Apache Hive
Apache Hive Data Warehouse framework facilitates the querying and management of large datasets residing in a distributed store/file system like Hadoop Distributed File System (HDFS). The following are a few highlights of this project:
- Hive offers a technique to map a tabular structure on to data stored in distributed storage.
- Hive supports most of the data types available in many popular relational database platforms.
- Hive has various built-in functions, types, etc. for handling many commonly performed operations.
- Hive allows querying of the data from distributed storage through the mapped tabular structure.
- Hive offers various features, which are similar to relational databases, like partitioning, indexing, external tables, etc.

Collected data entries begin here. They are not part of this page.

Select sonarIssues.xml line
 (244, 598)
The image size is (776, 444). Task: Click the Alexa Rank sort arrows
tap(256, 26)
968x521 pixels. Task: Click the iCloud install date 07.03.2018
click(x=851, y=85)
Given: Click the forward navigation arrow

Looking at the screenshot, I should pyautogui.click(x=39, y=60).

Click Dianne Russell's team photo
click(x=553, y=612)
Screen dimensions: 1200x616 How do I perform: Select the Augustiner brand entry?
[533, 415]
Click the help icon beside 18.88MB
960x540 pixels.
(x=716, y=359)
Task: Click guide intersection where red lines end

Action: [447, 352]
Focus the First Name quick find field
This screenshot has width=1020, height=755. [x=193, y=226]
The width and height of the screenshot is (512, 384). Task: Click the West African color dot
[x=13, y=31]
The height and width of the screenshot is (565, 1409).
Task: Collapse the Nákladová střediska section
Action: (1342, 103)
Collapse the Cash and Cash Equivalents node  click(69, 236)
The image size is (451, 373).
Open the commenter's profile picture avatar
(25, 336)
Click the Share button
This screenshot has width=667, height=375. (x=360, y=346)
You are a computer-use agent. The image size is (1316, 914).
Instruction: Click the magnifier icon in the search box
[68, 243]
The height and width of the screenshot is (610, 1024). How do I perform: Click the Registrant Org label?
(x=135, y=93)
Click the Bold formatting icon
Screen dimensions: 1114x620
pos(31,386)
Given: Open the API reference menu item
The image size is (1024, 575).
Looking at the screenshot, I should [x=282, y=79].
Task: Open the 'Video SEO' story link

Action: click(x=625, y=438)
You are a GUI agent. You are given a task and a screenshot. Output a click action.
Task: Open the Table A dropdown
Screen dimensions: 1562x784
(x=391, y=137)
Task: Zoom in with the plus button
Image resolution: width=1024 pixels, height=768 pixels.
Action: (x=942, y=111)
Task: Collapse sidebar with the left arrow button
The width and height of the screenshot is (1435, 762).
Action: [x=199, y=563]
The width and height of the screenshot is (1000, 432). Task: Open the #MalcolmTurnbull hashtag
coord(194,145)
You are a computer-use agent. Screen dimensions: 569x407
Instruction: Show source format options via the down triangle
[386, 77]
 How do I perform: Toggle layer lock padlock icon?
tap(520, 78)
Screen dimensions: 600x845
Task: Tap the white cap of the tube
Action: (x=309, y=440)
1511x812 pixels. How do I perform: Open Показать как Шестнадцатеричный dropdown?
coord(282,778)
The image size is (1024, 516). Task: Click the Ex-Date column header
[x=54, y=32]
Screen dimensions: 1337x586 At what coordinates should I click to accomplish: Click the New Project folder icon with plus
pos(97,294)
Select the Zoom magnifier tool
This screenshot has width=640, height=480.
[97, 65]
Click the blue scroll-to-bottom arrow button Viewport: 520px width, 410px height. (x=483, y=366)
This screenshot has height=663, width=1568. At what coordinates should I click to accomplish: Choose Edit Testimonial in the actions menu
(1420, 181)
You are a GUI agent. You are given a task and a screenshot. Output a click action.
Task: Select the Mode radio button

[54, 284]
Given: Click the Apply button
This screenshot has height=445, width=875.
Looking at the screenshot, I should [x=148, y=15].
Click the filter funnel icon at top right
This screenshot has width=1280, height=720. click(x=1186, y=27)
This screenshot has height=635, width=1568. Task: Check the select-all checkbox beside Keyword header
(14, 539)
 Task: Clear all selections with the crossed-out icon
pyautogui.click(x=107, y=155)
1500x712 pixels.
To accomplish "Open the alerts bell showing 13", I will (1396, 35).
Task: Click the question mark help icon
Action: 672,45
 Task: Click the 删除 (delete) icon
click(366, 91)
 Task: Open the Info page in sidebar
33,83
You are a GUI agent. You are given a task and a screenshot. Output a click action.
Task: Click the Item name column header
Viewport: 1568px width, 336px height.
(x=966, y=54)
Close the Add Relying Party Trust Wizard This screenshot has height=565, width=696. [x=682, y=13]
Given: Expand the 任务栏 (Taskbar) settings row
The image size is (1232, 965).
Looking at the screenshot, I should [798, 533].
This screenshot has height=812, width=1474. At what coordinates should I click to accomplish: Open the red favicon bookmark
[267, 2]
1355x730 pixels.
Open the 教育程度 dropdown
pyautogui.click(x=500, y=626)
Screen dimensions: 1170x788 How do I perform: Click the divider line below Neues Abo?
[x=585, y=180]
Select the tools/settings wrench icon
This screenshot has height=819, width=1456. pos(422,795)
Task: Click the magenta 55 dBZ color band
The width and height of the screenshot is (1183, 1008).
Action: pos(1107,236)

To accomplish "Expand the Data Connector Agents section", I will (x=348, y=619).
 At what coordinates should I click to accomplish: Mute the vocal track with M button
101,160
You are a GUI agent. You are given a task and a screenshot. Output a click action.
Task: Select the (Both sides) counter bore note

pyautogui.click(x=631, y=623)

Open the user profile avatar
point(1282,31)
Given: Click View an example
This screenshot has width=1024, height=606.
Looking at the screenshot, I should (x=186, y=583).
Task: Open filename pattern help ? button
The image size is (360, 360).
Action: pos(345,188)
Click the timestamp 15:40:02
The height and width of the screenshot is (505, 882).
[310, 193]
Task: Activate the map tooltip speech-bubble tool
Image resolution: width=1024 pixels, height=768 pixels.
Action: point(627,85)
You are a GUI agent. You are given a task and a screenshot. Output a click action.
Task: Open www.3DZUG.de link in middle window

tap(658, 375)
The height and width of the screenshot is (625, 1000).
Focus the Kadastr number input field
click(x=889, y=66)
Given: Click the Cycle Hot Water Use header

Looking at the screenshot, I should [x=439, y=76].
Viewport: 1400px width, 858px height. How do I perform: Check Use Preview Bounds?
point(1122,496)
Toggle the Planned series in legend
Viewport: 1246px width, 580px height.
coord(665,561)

- Hive manages its internal data (system catalog) like metadata about Hive Tables, Partitioning information, etc. in a separate database known as Hive Metastore.
- Hive queries are written in a SQL-like language known as HiveQL.
- Hive also allows plugging in custom mappers, custom reducers, custom user-defined functions, etc. to perform more sophisticated operations.
- HiveQL queries are executed via MapReduce. Meaning, when a HiveQL query is issued, it triggers a Map and/or Reduce job(s) to perform the operation defined in the query.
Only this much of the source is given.